Miss Hooker threw me out of Sunday School
for singing I guess Jesus loves me when
Yes, Jesus loves me are the correct words
and then let me back in near the end when
it was time to say the Lord’s Prayer and
she even made me lead the class in it
and was looking and listening as she
stood beside me to make sure I didn’t
crucify the prayer as well, that’s what
she said I did to “Jesus Loves Me,” too.
And she kept me after school, she set
free everybody but me and then had
me stand in front of her desk as she asked
Do you have a demon in you, Gale, that
makes you sin like you do in Sunday School
–in Sunday School!–because that’s a double
-sin that one day God will get you for and
when you go to hell Satan will get you
all over again even though you did
exactly what he hoped you would do?
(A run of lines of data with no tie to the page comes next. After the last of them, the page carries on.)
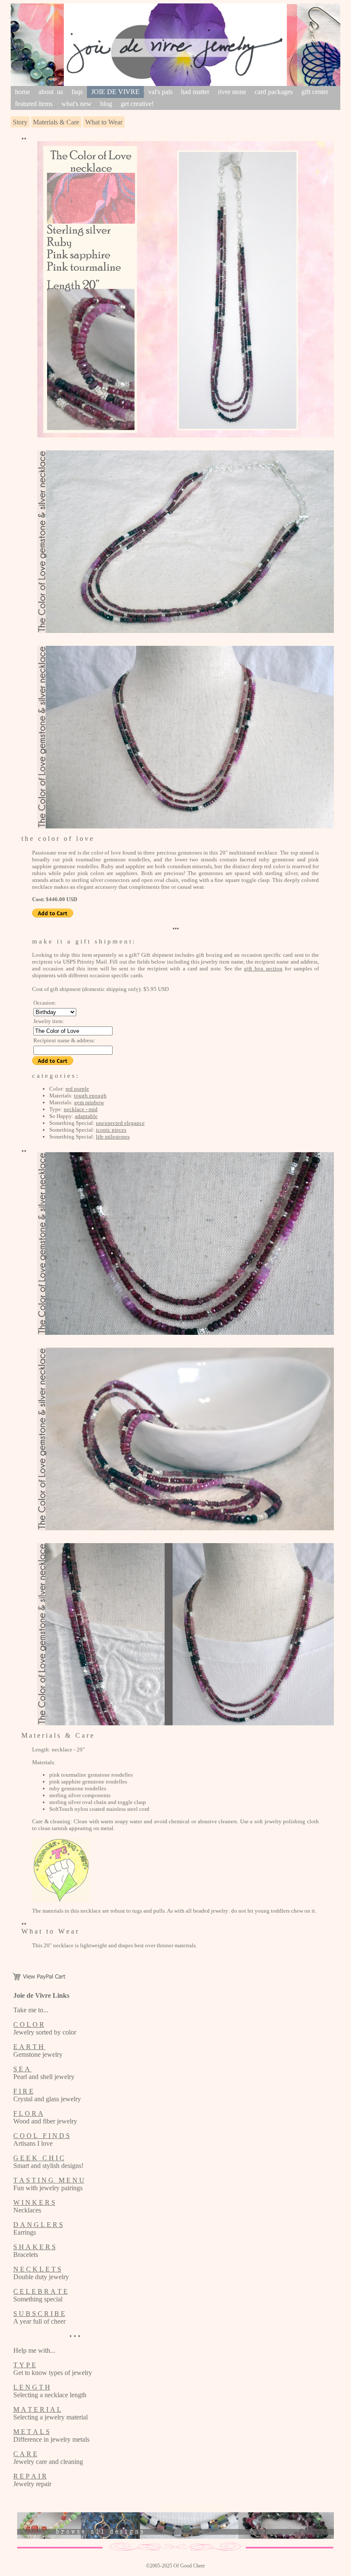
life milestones (113, 1136)
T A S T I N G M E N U (48, 2180)
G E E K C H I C (38, 2158)
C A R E (25, 2454)
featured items (34, 103)
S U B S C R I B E (39, 2313)
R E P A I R (30, 2476)
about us (51, 91)
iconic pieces (111, 1130)
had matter (195, 91)
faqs (77, 91)
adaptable (86, 1116)
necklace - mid (81, 1109)
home (22, 91)
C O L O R (28, 2024)
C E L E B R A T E (40, 2291)
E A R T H (29, 2046)
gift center (314, 91)
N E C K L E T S (37, 2269)
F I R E (23, 2091)
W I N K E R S (34, 2202)
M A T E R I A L (37, 2409)
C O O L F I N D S (41, 2135)
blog (106, 103)
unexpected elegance (120, 1123)
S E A (22, 2069)
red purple (77, 1088)
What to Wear (103, 122)
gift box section (263, 968)
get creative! (137, 103)
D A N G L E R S (38, 2224)
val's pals (160, 91)
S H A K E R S (34, 2247)
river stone (232, 91)
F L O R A (28, 2113)
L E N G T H (31, 2387)
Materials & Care (56, 122)
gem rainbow (89, 1102)
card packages (274, 91)
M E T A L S (31, 2431)
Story (20, 122)
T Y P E (24, 2365)
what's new (76, 103)
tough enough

What
could I say? I’m sorry, Miss Hooker, and
I was just having a little fun, but
she answered with Some fun it will be when
your classmates burn in Hellfire because you
led them into sin, so we’d better pray
about this, young man, so we got down on
our knees, I’m only 10 to Miss Hooker’s
25 so I have less space to fall
and she talked to God with her eyes closed and
head bowed and her hands set like praying hands
but all I really remember was Lord,
help me to teach Gale the error of his ways,
Amen, because I had one eye opened
to watch her there, kneeling helplessly but
thinking herself mighty strong, like the meek
who inherit the earth, I guess, and when
she opened her eyes I closed my opened
one and she said, You may look now, Gale,
so we got to our feet and I’m damned if
I didn’t seem taller or at least she
was shorter. That’s how I know what love is,
or at least one kind, the kind that wants to
make babies even if you don’t know how,
which I don’t, but I think that it starts with
getting married, which we will, when I’m old
enough and she’s enough still young. I tried
to tell her so but instead I started to
cry. Which is good practice for when I’m grown.